Go line by line through the listing below and copy those that hold "Viewport".

═══ EXERCISE INPUT

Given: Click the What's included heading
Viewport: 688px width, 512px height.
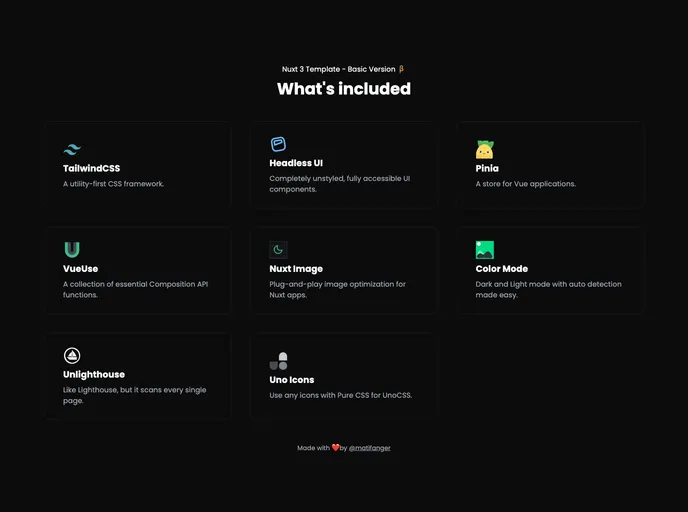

══════
═══ EXERCISE INPUT

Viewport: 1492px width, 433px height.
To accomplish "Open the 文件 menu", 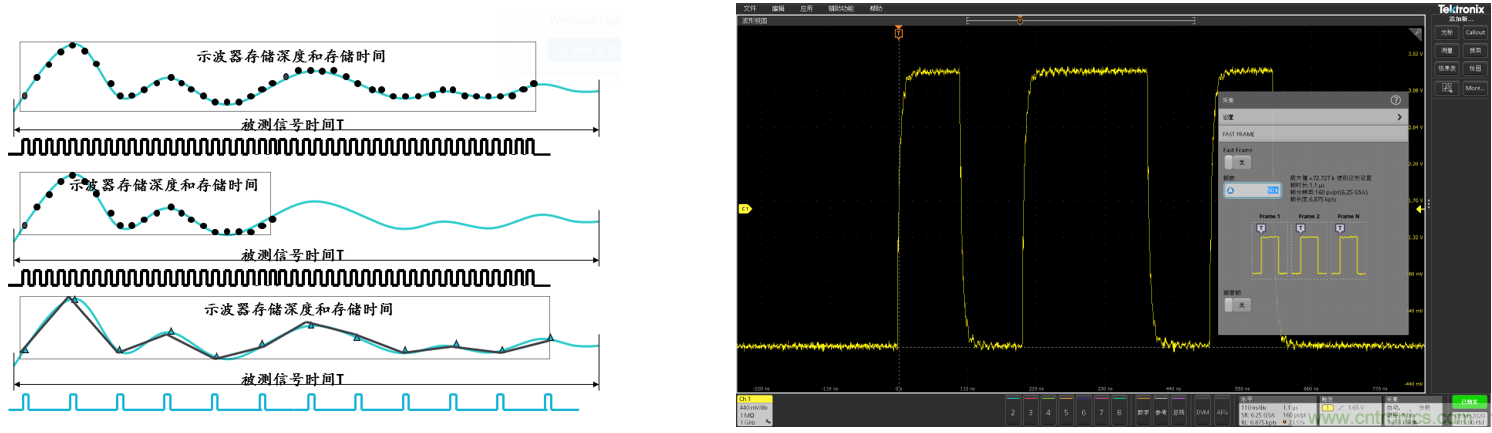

══════
═══ EXERCISE INPUT

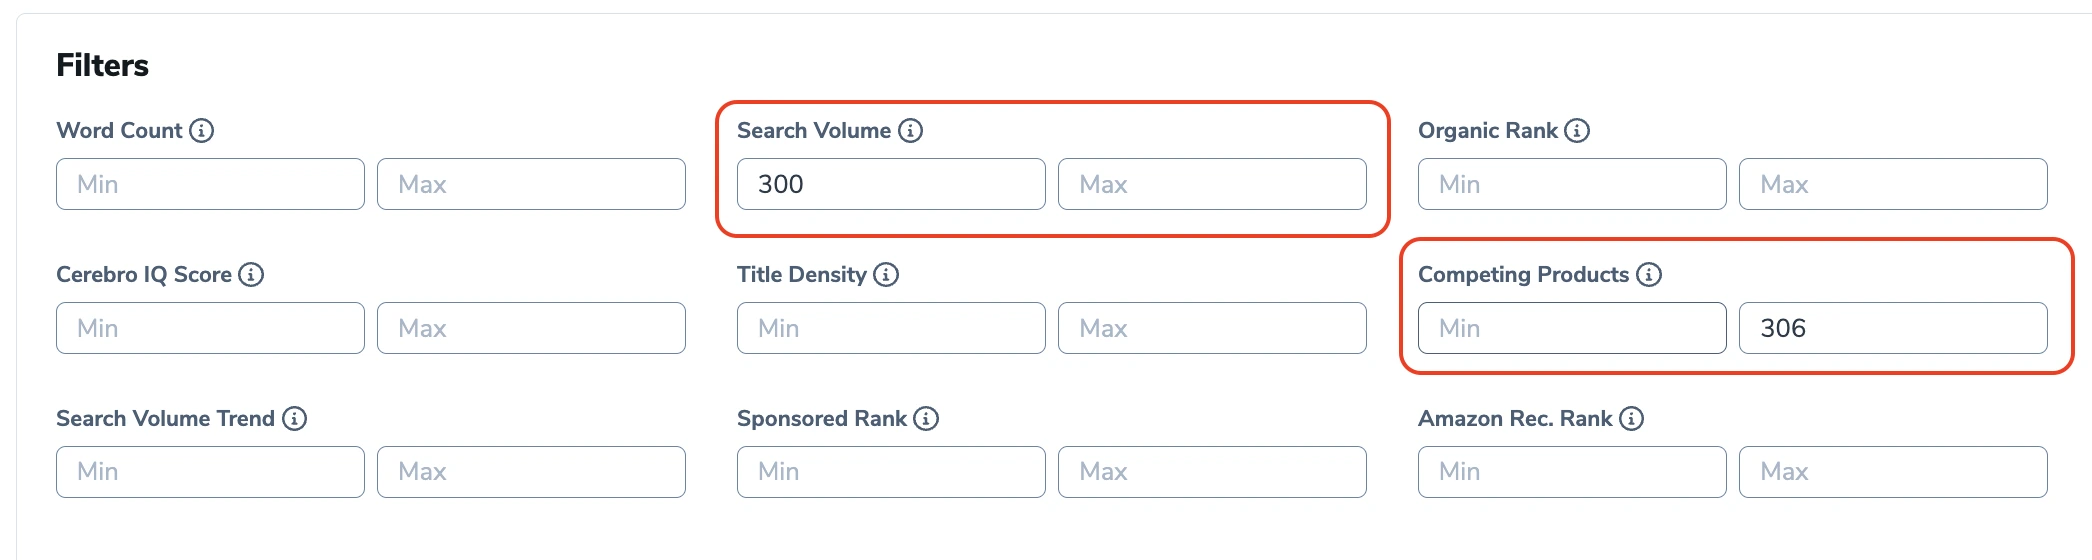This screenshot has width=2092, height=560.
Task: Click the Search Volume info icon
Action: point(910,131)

══════

=== OUTPUT FOR THIS TASK ===
Viewport: 688px width, 512px height.
Viewport: 1492px width, 433px height.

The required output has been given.